Example: /codex tasks/refactor.md or /codex 42
The command will:
- Parse all TODO items from source
- Execute each item in sequence (see full procedure below)
- Autonomous loop until all items complete
- Final comprehensive report
CORE OPERATING RULES
Autonomous Execution
- Execute continuously through all steps without interruption
- Do not pause between steps
- Do not ask for user confirmation or approval
- Only stop for unresolvable blockers that require user intervention
Evidence-Based Progress
- Verify every step completion with concrete evidence (test output, build logs, artifacts)
- Update task document after each completed step
- Report progress concisely to user after each step
- Never claim completion without proof
Precise Task Management
- Process exactly one task step per Codex agent invocation
- Perform self-review and apply follow-up fixes immediately after each step
- Continue looping until every task item is fully satisfied
- Escalate only if blocker cannot be resolved autonomously
Architectural Discipline
- Keep orchestration responsibilities separate: this command coordinates, the codex agent drafts, and downstream tools execute so that each layer stays singly focused
- When preparing context, pass only minimal contracts needed by the agent to maintain weak coupling and allow independent evolution of command and agent logic
- If a task spans unrelated domains, split it into discrete invocations so every execution path respects the single responsibility principle
REQUIRED INPUTS
When user invokes /codex:
- TASK_INPUT (required): One of:
- Explicit prompt string (quoted):
/codex "Add tests for module X"
- Path to markdown task file:
/codex tasks/refactor.md
- GitHub issue number/URL:
/codex 42 or /codex https://github.com/user/repo/issues/42
- MISSION_CLASS (optional): implementation, review, triage, etc.
INPUT DETECTION
The command automatically detects the input type:
- Check if input is a file path (exists on disk) -> Mode 2: Multi-Step
- Check if input is numeric or GitHub issue URL -> Mode 2: Multi-Step
- Otherwise treat as explicit prompt string -> Mode 1: Single Prompt
STEP-BY-STEP PROCEDURE
1. Initialize
For Mode 1 (Single Prompt):
- Create temporary task document with single TODO item
- Set item text to user's prompt
- Proceed to step 2 with single-item list
For Mode 2 (Multi-Step):
- Load
TASK_INPUT (file or GitHub issue)
- Parse all actionable TODO items
- Enumerate items in explicit execution order
- Verify document is well-formed and unambiguous
2. For Each Step (Loop Until Complete)
a.

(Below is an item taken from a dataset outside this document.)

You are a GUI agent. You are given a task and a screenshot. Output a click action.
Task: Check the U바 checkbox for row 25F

Prepare Context
- Extract current step objective
- Identify completed steps (for context)
- Identify remaining steps (for planning)

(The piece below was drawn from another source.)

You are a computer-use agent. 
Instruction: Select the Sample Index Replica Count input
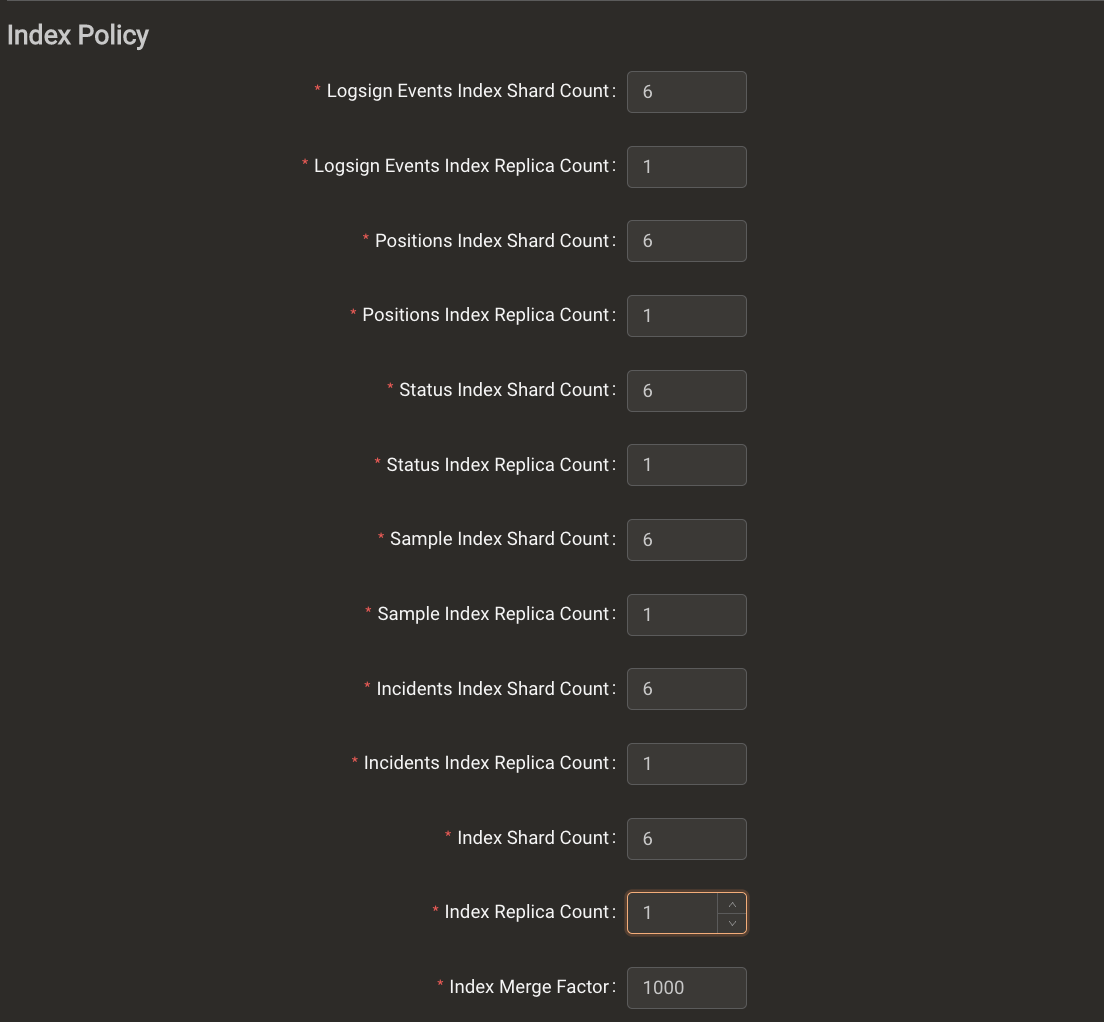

- Gather repository state (branch, workspace status)
b. Invoke Codex Agent
- Call
codex agent with current step as mission
- Provide full context (completed/remaining steps, repo state, constraints)
- Agent creates draft, calls Codex CLI, reviews output, fixes issues, commits, and pushes
- Wait for agent to return JSON result
c. Process Results
- Parse JSON response from agent
- Verify evidence exists for claimed success
- Agent has already reviewed, fixed issues, and committed/pushed
- If blocked/failed, assess if autonomous resolution possible
- If blocker is resolvable, create fix step and continue
- If blocker is unresolvable, escalate to user with full context
d. Update and Report
- Update
TASK_SOURCE with progress (checkboxes, status, evidence links)

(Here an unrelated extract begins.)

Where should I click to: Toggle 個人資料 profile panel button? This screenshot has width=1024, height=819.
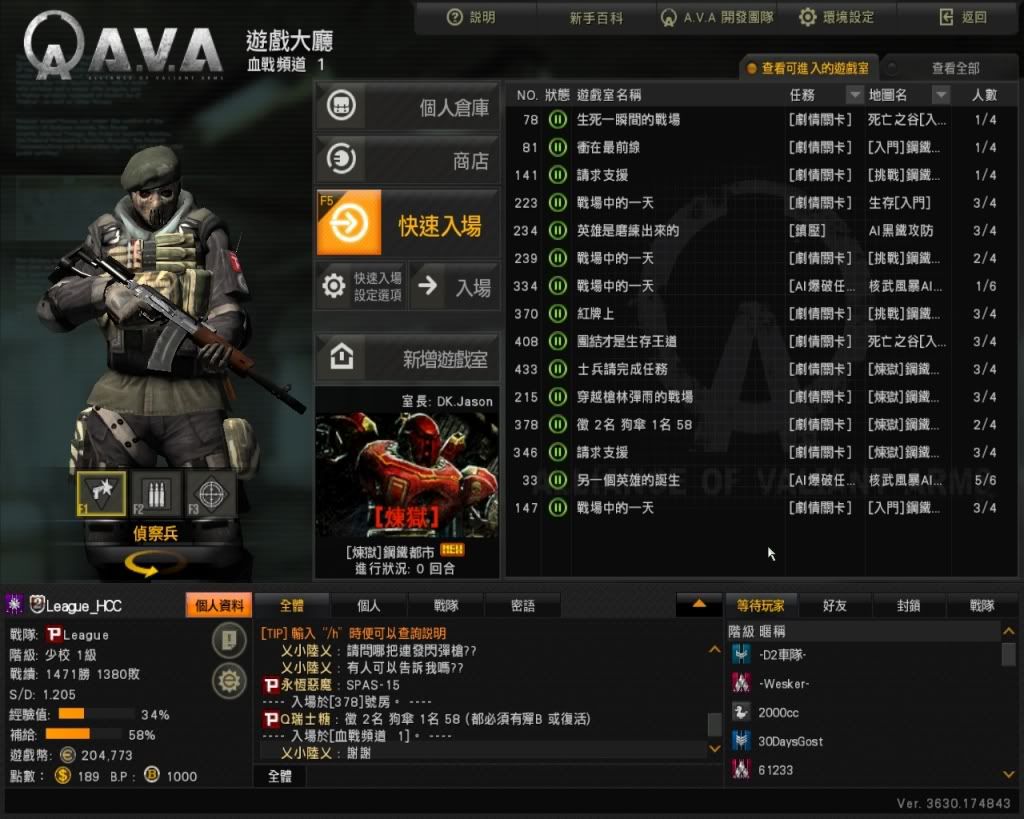tap(219, 605)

- Commit task source update if modified
- Report brief status to user (2-3 sentences with evidence)
e. Continue Immediately
- Proceed to next step without waiting for user input
- Repeat loop until no steps remain
3. Completion
- Verify all task items marked complete
- Confirm all evidence captured
- Provide comprehensive final report to user
CONTEXT PASSED TO CODEX AGENT
Each agent invocation receives:
CURRENT_STEP
The single task objective for this iteration
GLOBAL_CONTEXT
- Task source: {{task_source}}
- Mission class: {{mission_class}}
- Completed steps: {{completed_steps}}
- Remaining steps: {{remaining_steps}}
- Repository root: {{repo_root}}
- Current branch: {{branch_name}}
- Workspace summary: {{workspace_summary}}
- Linked references: {{linked_references}}
CONSTRAINTS
- All CLAUDE.md standards (size limits, style rules, git discipline)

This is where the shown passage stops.